Collaboration with US company
Bharat Biotech has currently invested in two other vaccines: CoroFlu in collaboration with FluGen Inc. and the University of Wisconsin-Madison, and an inactivated rabies vaccine vehicle for coronavirus proteins developed along with Matthis Schnell, director of the Jefferson Vaccine Centre (JVC), Pennsylvania. The latter is of interest.
On May 20, Bharat Biotech announced its collaboration with JVC as well as the license it had received to conduct clinical trials, and to produce and deliver vaccines in 80 countries excluding the US, Europe and Japan. On April 7, JVC announced a promising vaccine candidate named Coravax.
Coravax uses an inactivated rabies vaccine to carry the spike protein of the novel coronavirus. The spike protein attaches to a host cell and causes an infection, so experts expected this vaccine to trigger a good immune response on the body’s part. Schnell corroborated this response following preliminary tests with animals. Schnell added that JVC would need one more month to complete follow-up studies.
Bharat Biotech hasn’t shared any technical details of Covaxin. But based on what we already know, there appears to be room for the possibility that Covaxin is Coravax by another name – and by another viral strain. And even if the vaccine is wholly indigenous, the timelines for the animal trials don’t line up.
When does ICMR plan to launch it?
Aiming to make it available for public use by August 15, Bhargava wrote to the 12 trial sites to ensure “all” clinical trials were conducted by then. While BBIL’s application with the Clinical Trials Registry of India (CTRI) shows it plans to complete enrolment of trial participants by July 13, Bhargava has directed the sites to complete enrolment by July 7.
Is this even achievable?
A vaccine usually goes through three phases of human trials.
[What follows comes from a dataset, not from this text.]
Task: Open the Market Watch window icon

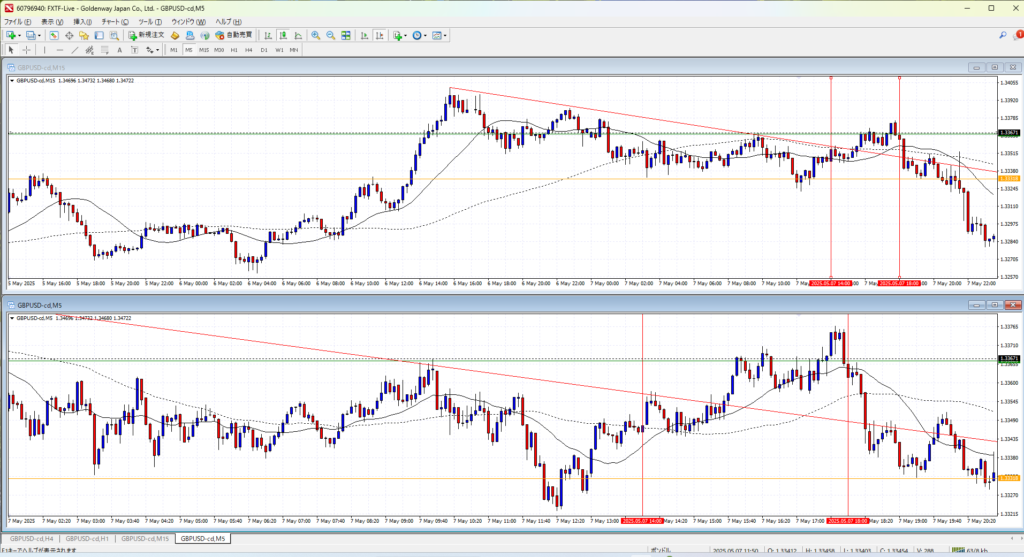Action: (x=55, y=35)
The Central Drugs Standard Control Organization has given approvals for phase I and II trials so far. According to details from CTRI, BBIL in its application estimated phase I and II trials to take a year and three months, including at least a month for phase I alone.
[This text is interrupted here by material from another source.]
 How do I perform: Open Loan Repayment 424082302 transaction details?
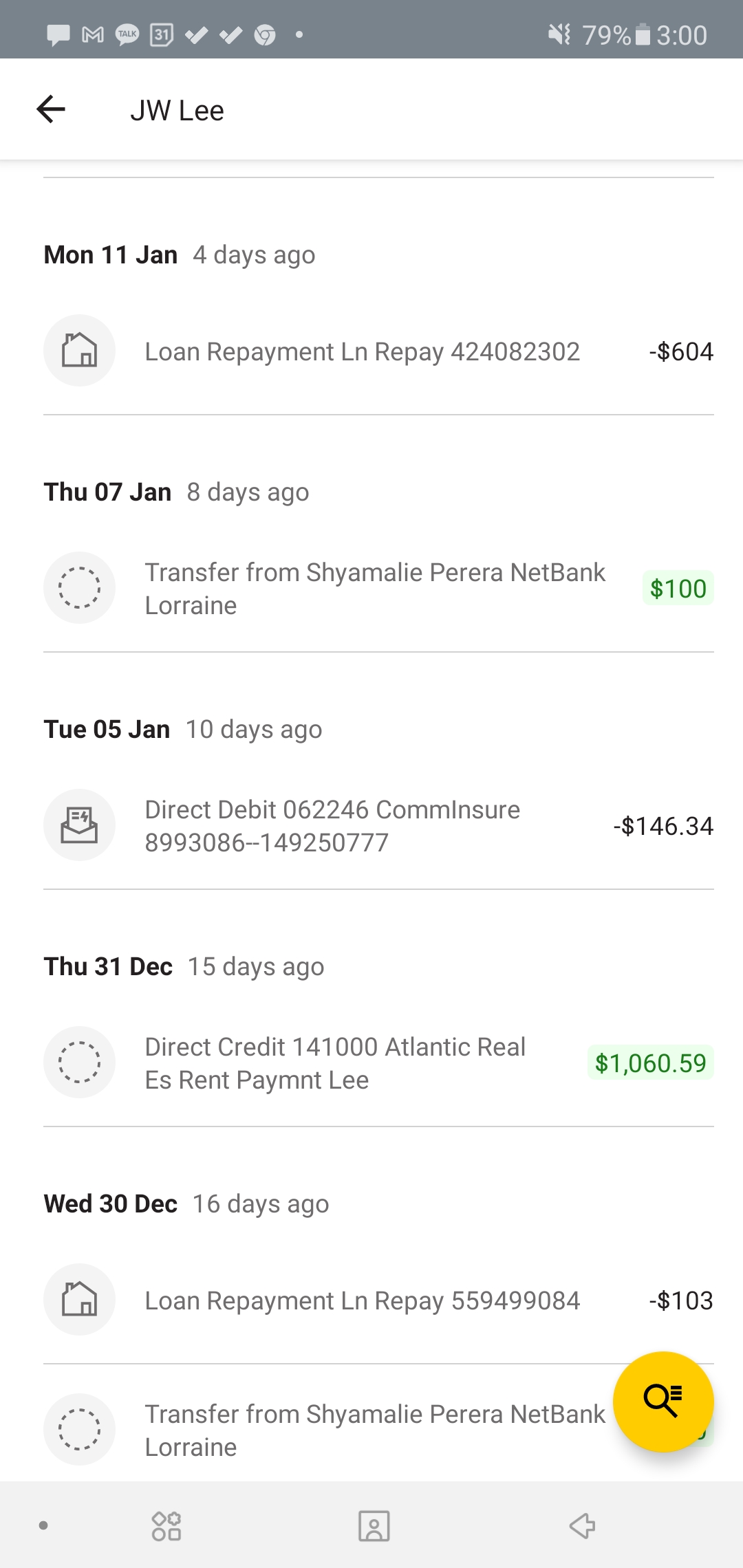click(362, 352)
Experts have questioned how all three phases can be concluded within a month and a half. “I would find it very surprising if it is done. Even the most ambitious companies in the world that are in more advanced stages of development for their Covid-19 vaccines have a longer time-frame. Even having all the trial results, with safety and efficacy data, by August 15 is difficult. This raises several questions,” said Dr Anant Bhan, Researcher, Global Health, Bioethics and Health Policy.
While vaccine trials can be fast-tracked, it still takes over a year to launch the product, experts said. In a pandemic, emergency-use approval can be given if data from the first two trial phases is compelling enough, said an expert on condition of anonymity. This would allow the launch without the third phase being conducted, but this approval would likely be given with riders to submit additional data and adverse event reports.